To overcome these limitations, researchers at the Changchun Institute of Optics, Fine Mechanics, and Physics of the Chinese Academy of Sciences developed a mode filtering technique that uses metal apertures to flexibly regulate transverse modes in VCSELs. The new metal-dielectric film mode filter structure demonstrates the potential of metal apertures to enhance optical mode control and improve the performance of single-mode VCSELs.

The researchers began by creating a finite element simulation model of a metal mode-filtered VCSEL (MMF-VCSEL). They simulated variations in the position of the metal layer, the metal apertures, and oxide apertures on the fundamental mode optical spot of the MMF-VCSEL, and the effect of the variations on modal control. They systematically calculated the modal loss and optical confinement factor variations with different metal apertures and metal layer positioning.

The structure of a metal mode-filtered vertical-cavity surface-emitting laser (MMF-VCSEL). Courtesy of Sensors (2024). DOI: 10.3390/s24144700.
The structure of a metal mode-filtered vertical-cavity surface-emitting laser (MMF-VCSEL). Courtesy of Sensors (2024). DOI: 10.3390/s24144700.
The researchers then defined the optical gain, which made it possible for them to describe the modal discrimination and provide alternative computational schemes and parameter ranges to achieve optimal device performance according to specific requirements.

The simulation results showed that the modal control performance of the MMF-VCSEL was significantly influenced by the number of P-distributed Bragg reflector (P-DBR) pairs, the metal aperture size, and the oxide aperture size.
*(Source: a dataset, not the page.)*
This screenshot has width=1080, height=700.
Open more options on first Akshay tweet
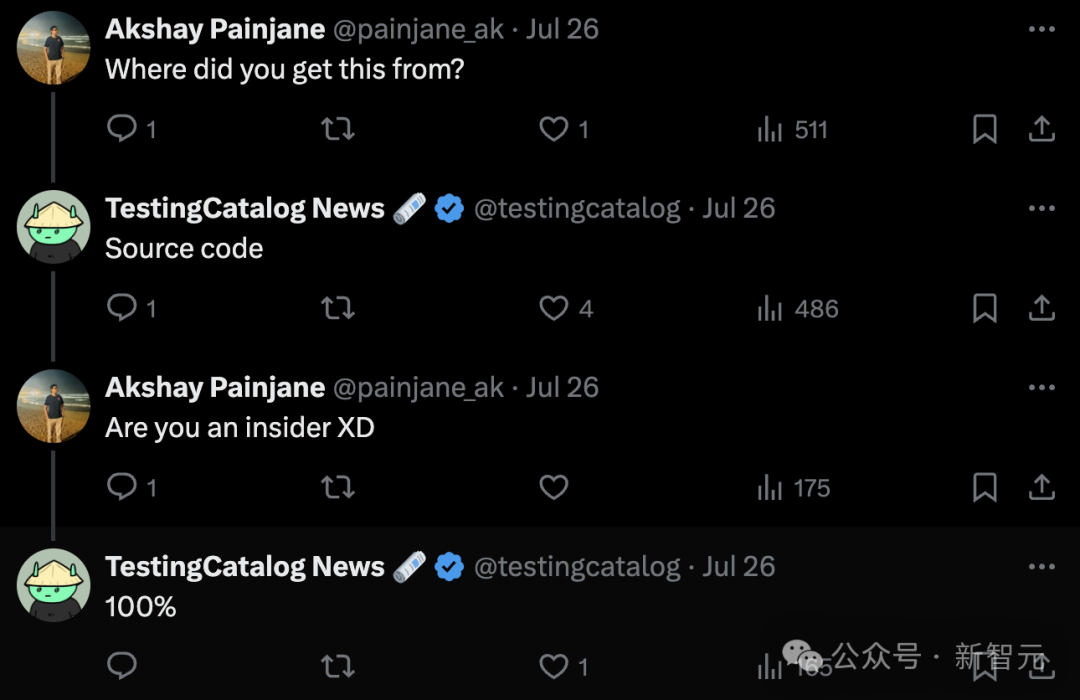(x=1042, y=29)
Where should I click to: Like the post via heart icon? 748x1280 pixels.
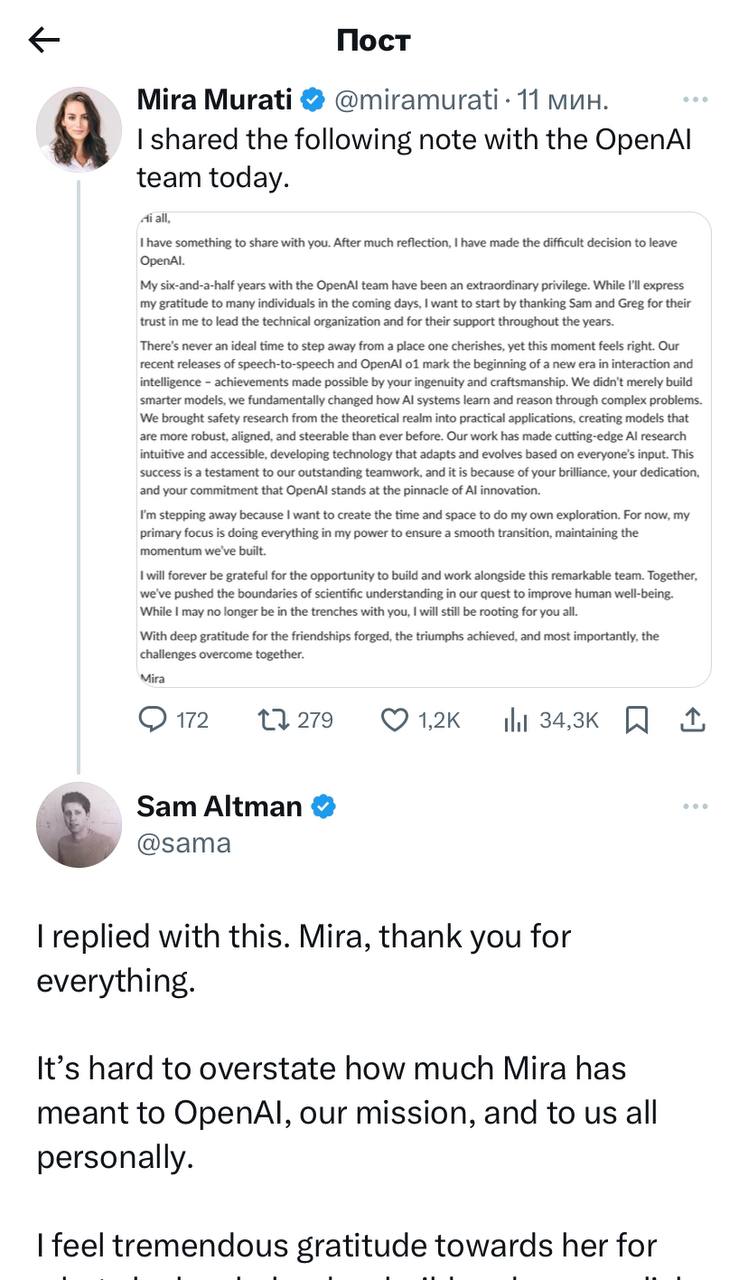(x=396, y=720)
The transverse optical field was strongly confined within the metal aperture when the number of P-DBR pairs was low, but the confinement weakened as the number of P-DBR pairs increased.


The researchers found that when the metal aperture was smaller than the oxide aperture, the optical scattering effect intensified as the distance between the two apertures shrank. The mode discrimination and modal loss of the VCSEL increased, improving single-mode stability.

The team observed that when the metal aperture exceeded the size of the oxide aperture, the optical mode in the VCSEL was controlled primarily by the oxide aperture. This finding shows how the complex relationship between the metal and oxide apertures can affect optical field confinement and mode discrimination in the VCSEL. By selecting the appropriate metal aperture and oxidation aperture values, the VCSEL can maintain good single-mode stability while retaining low threshold characteristics.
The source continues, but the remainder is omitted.